Con la liturgia eucaristica viene reso presente il sacrificio di Cristo sulla croce ma non ripetuto, perchè il sacrificio è unico. Questa parte della Messa comprende la presentazione dei doni, con cui sono portati all’altare pane e vino con acqua, gli stessi elementi usati da Gesù nell’Ultima Cena. Fin dall’antichità i cristiani portavano i propri doni all’altare per condividerli con chi era in necessità. Tale è l’antico significato dell’odierna raccolta delle offerte. Con la preghiera eucaristica o anafora siamo al culmine della celebrazione. Anticamente le parole venivano affidate alla spontaneità e alla preparazione del sacerdote che presiedeva l’Eucaristia. Ma già all’inizio del III secolo Ippolito Romano compose uno schema fisso. La preghiera eucaristica è formata dal prefazio, in cui la Chiesa rende grazie al Padre, per mezzo di Cristo nello Spirito Santo, per tutte le sue meraviglie. Il prefazio termina con il Sanctus, lode incessante che la chiesa celeste canta al Dio tre volte Santo (cf Is 6,3). Quindi l’epiclesi, cioè la richiesta al Padre di inviare lo Spirito Santo affinchè il pane e il vino diventino Corpo e Sangue di Cristo e perchè i fedeli siano una cosa sola in un unico Spirito. Il racconto dell’istituzione ripete le parole efficaci di Gesù che rendono presente l’unico sacrificio del Calvario (Questo è il mio Corpo; questo è il mio Sangue). Infine l’anamnesi, con cui la Chiesa fa memoria della Passione Risurrezione e Glorificazione di Cristo, e le intercessioni per i vivi e per i defunti. La preghiera eucaristica è una grande sintesi del disegno di salvezza di Dio e del suo amore per gli uomini perchè “non viviamo più per noi stessi ma per Lui che è morto e risorto per noi” (preghiera eucaristica IV). In questa parte della Messa il fedele si inginocchia perchè Cristo è realmente presente dopo la consacrazione e perché “nel nome di Gesù ogni ginocchio si pieghi nei cieli, sulla terra e sotto terra” (Fil 2,10).

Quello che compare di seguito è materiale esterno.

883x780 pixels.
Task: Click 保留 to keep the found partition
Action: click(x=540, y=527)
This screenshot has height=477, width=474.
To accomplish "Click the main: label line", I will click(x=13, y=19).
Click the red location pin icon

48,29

Al termine abbiamo i riti di comunione che comprendono il Padre Nostro, la preghiera della pace che è presente fin dai primissimi tempi della Chiesa e collocata prima della liturgia eucaristica (come nell’attuale rito ambrosiano), la fractio panis e l’Agnus Dei: l’unico Pane viene spezzato e diviso fra tutti e indicato come il vero Agnello che è morto e risuscitato per noi. Quindi la comunione sacramentale, auspicata e raccomandata per una partecipazione piena al mistero celebrato perchè “chi mangia la mia carne e beve il mio sangue ha la vita eterna” (Gv 6,54). I riti di conclusione, con la benedizione del celebrante ed il congedo terminano la celebrazione eucaristica. Ora occorre vivere ciò che si è celebrato nella fede. La Messa deve diventare vita, amore, missione. La vita di Cristo viene “spezzata” per noi e anche noi dobbiamo offrirla, donarla, “spezzarla” per gli altri. Senza questa risposta personale non possiamo dirci pienamente e consapevolmente cristiani.

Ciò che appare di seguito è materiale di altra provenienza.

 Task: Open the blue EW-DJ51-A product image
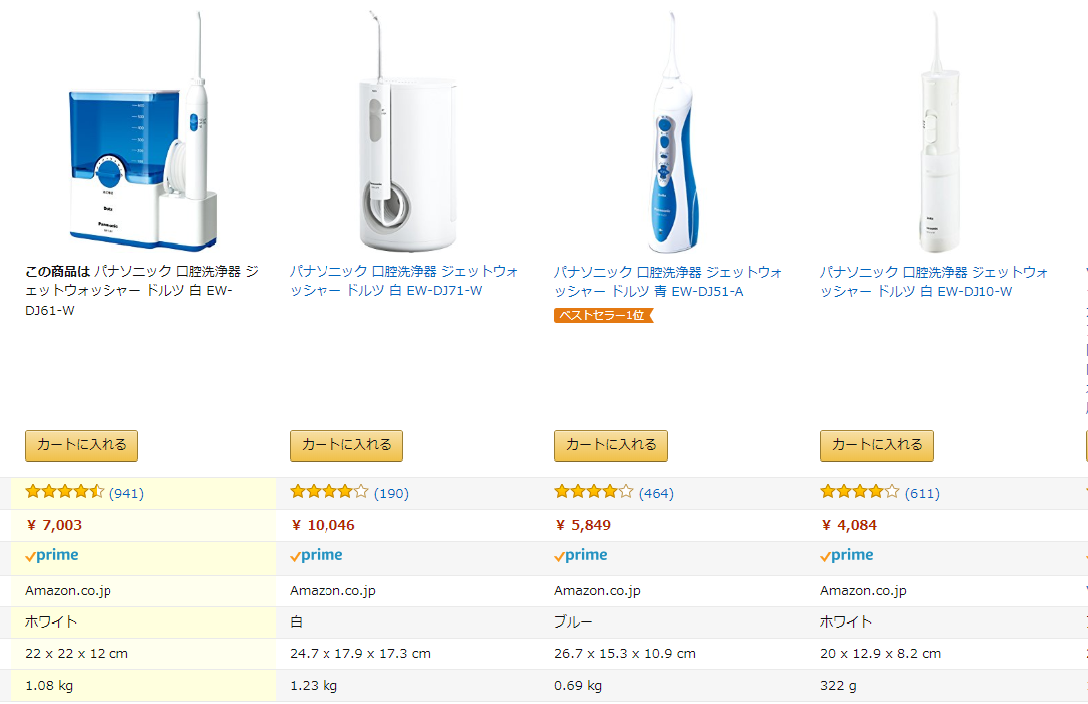pos(672,132)
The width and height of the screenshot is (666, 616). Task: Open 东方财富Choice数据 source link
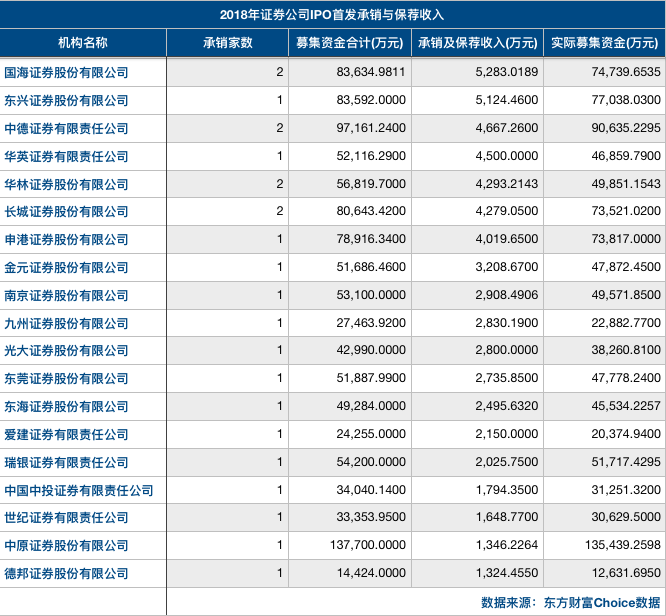602,602
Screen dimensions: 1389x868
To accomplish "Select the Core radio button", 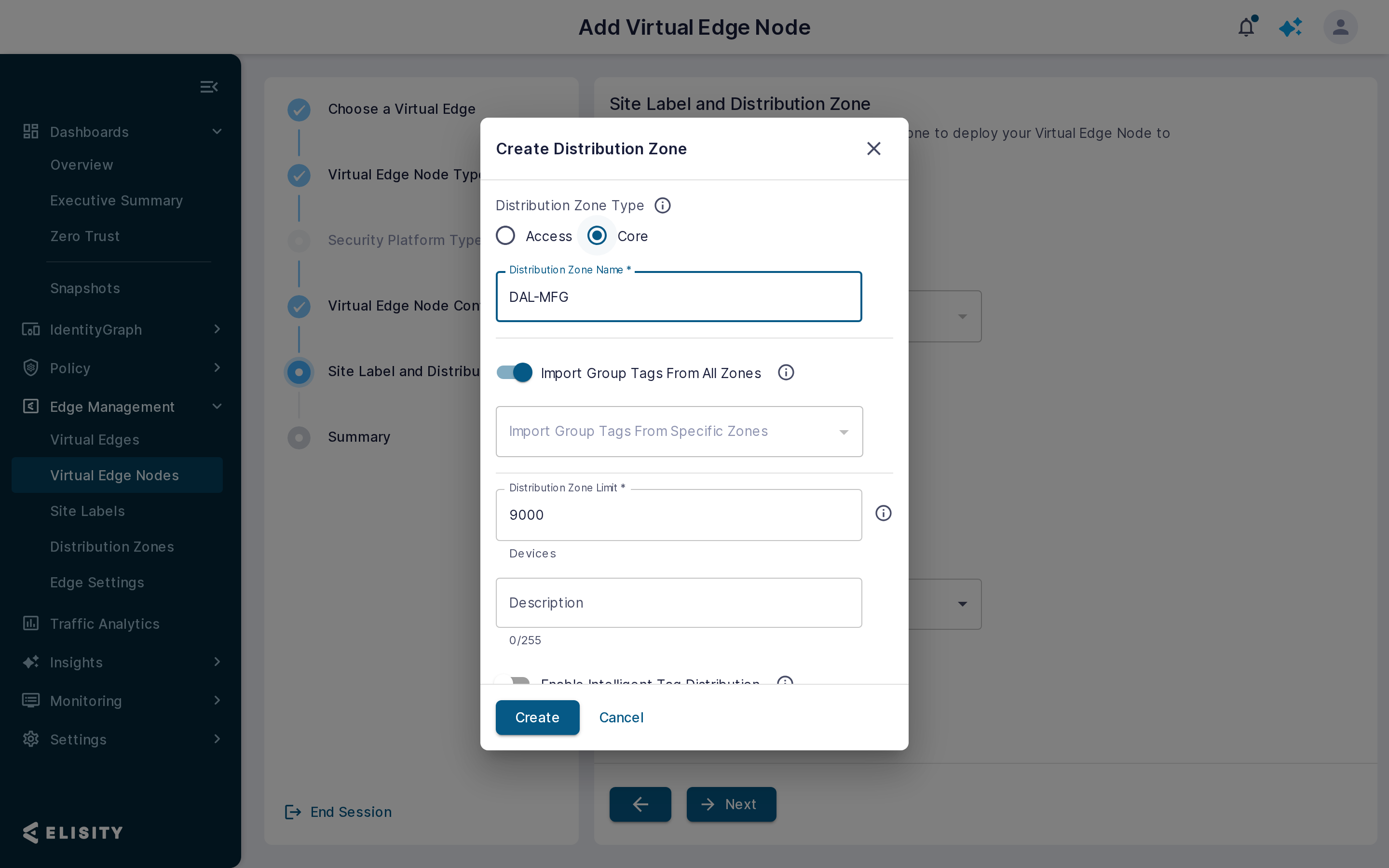I will [x=597, y=235].
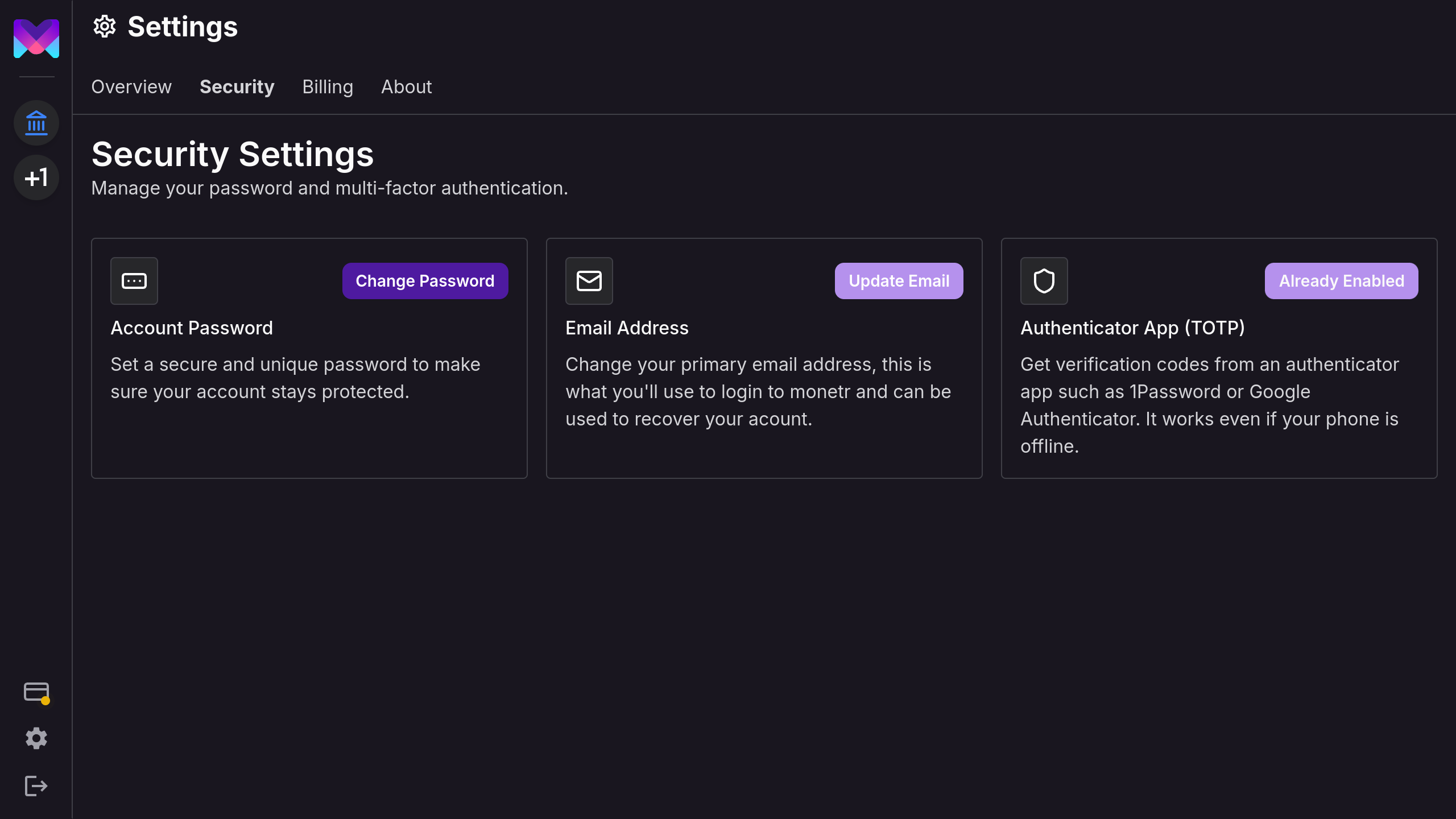This screenshot has width=1456, height=819.
Task: Click the account password field icon
Action: tap(134, 281)

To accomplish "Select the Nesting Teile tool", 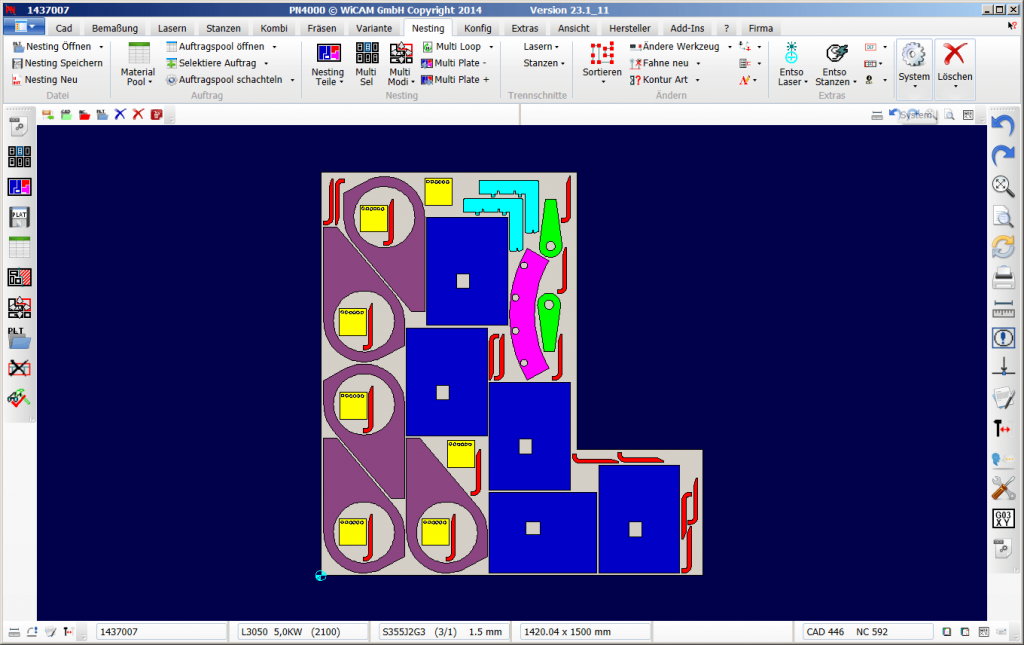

Giovanni Paolo II ripete spesso che la Messa è il cuore della sua giornata. É così anche per noi? Se non amo la Messa vuol dire che non amo veramente il Signore. I santi lo insegnano: “É più facile che la terra si regga senza sole che senza Messa” ripeteva san Pio da Pietrelcina.

 

BIBLIOGRAFIA

P.Visentin – D.Sartore, voce Eucaristia, in Domenico Sartore C.S.J., Achille M. Triacca S.D.B. e Carlo Cibien S.S.P. (a cura di), Liturgia, Edizioni San Paolo, Cinisello Balsamo (Milano) 2001, pp. 736-760.

Righetti Mario, Manuale di storia Liturgica. La Messa, vol.III, Editrice Ancora, Milano 1966-1998 (ed.anastatica).

Schnitzler Theodor, Il significato della Messa. Storia e valori spirituali, Città

Nuova Editrice, Roma 19933.

Catechismo della Chiesa Cattolica (CCC), nn. 1345-1355.